Task prompt
Please copy out the records word for word, from the line with "Locate an element on the screen. The" to the last line of the records. Leave the pictures out of your copy.

-------- Data for analysis

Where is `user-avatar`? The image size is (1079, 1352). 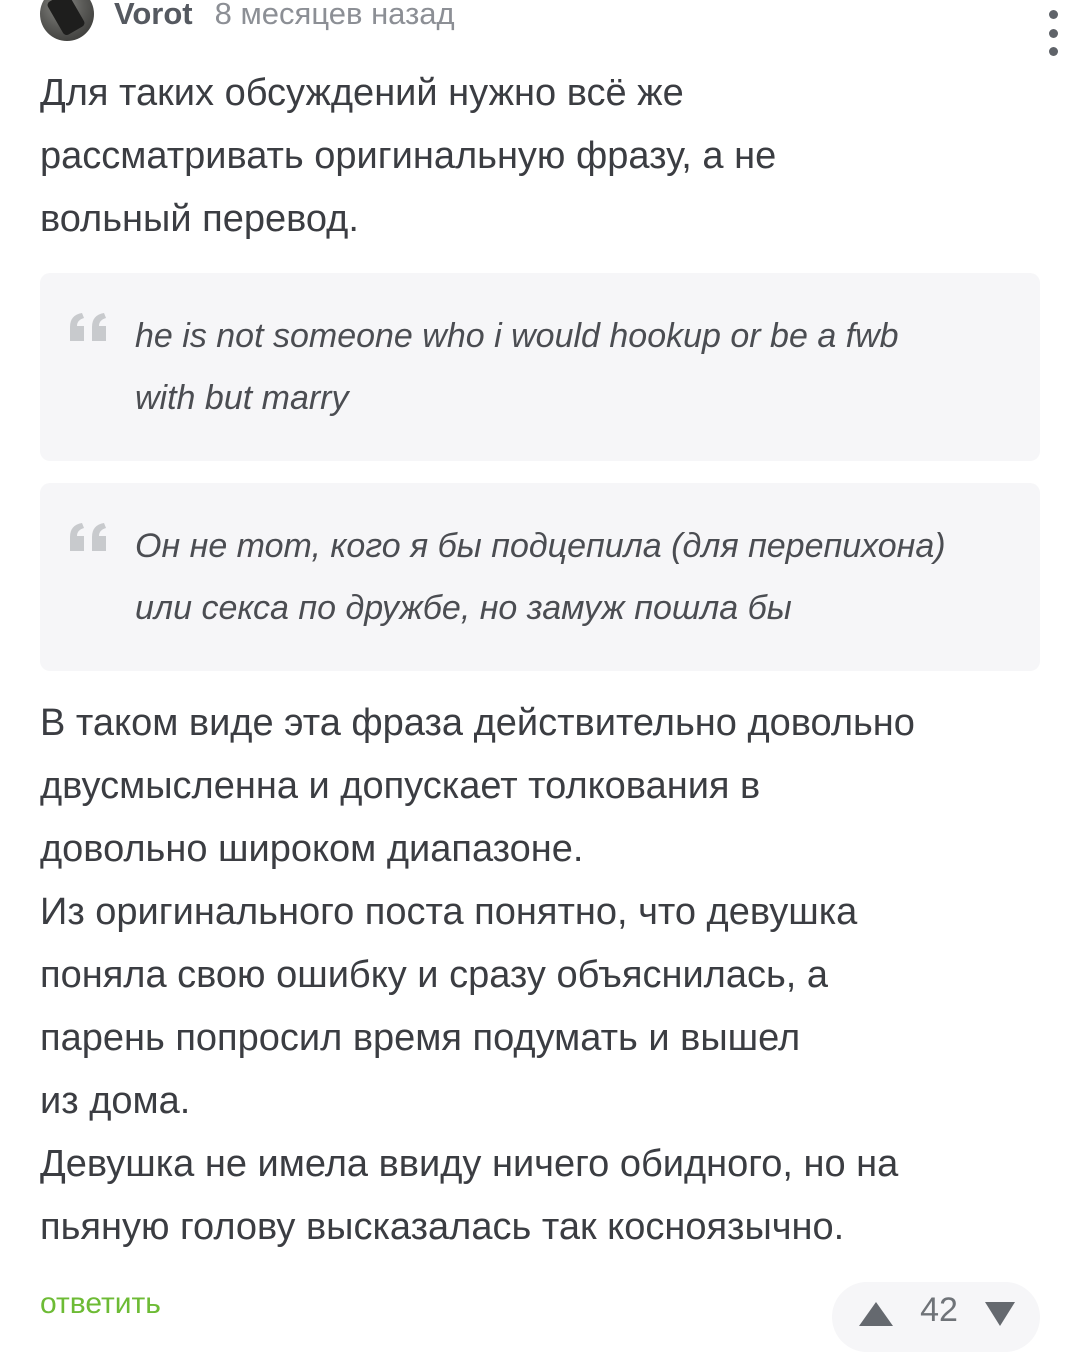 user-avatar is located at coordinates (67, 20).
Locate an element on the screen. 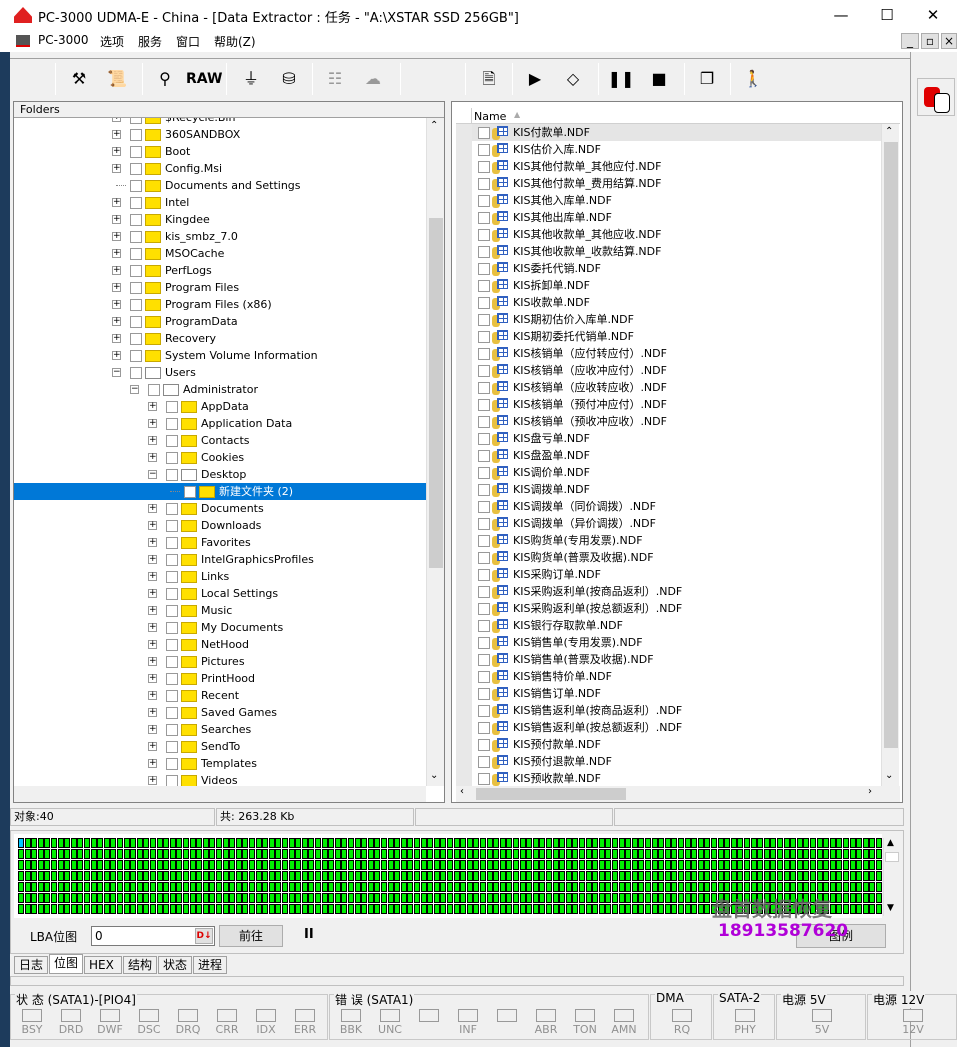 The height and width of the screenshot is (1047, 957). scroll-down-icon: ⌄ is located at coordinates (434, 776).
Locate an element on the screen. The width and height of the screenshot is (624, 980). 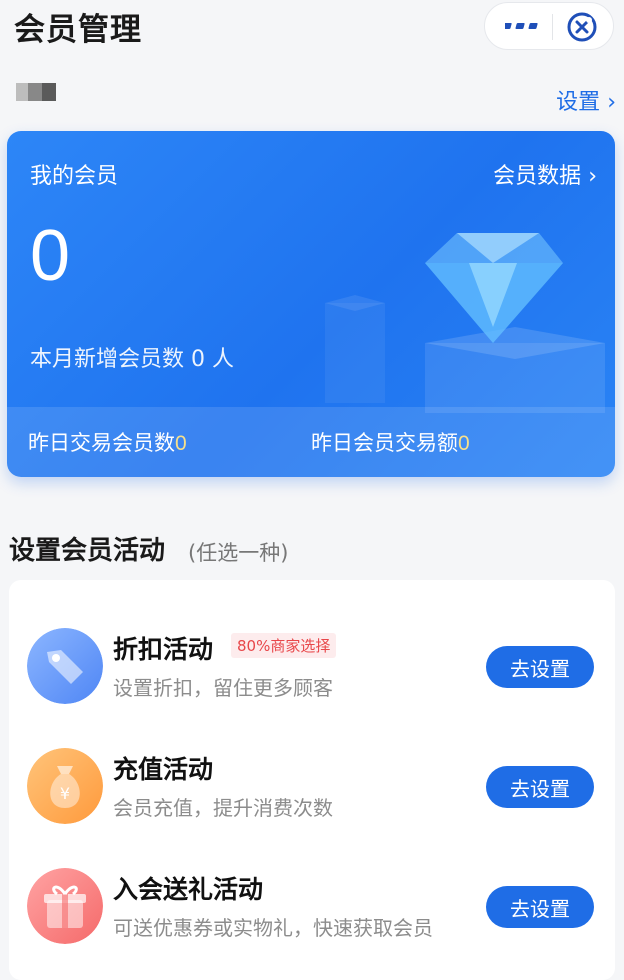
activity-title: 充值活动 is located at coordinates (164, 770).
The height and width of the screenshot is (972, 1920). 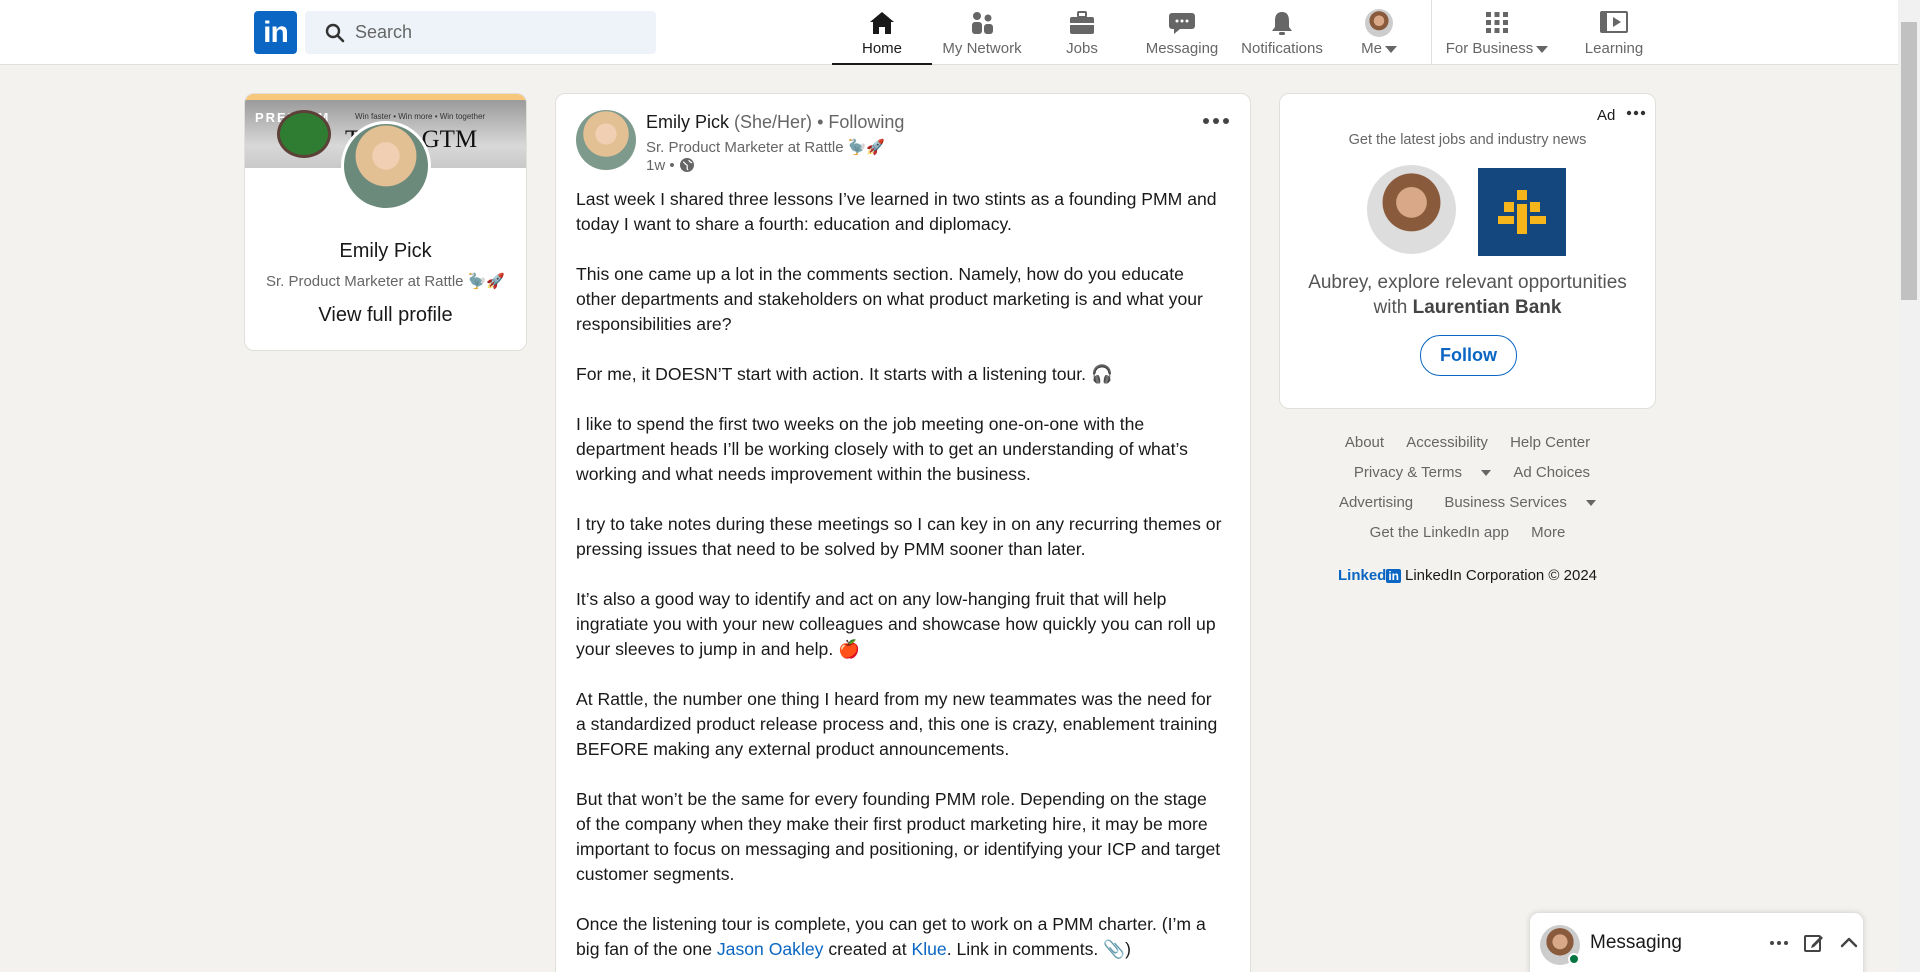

----------------

Answer space
Locate an element on the screen. The width and height of the screenshot is (624, 980). 
activity-title: 充值活动 is located at coordinates (164, 770).
The height and width of the screenshot is (972, 1920). 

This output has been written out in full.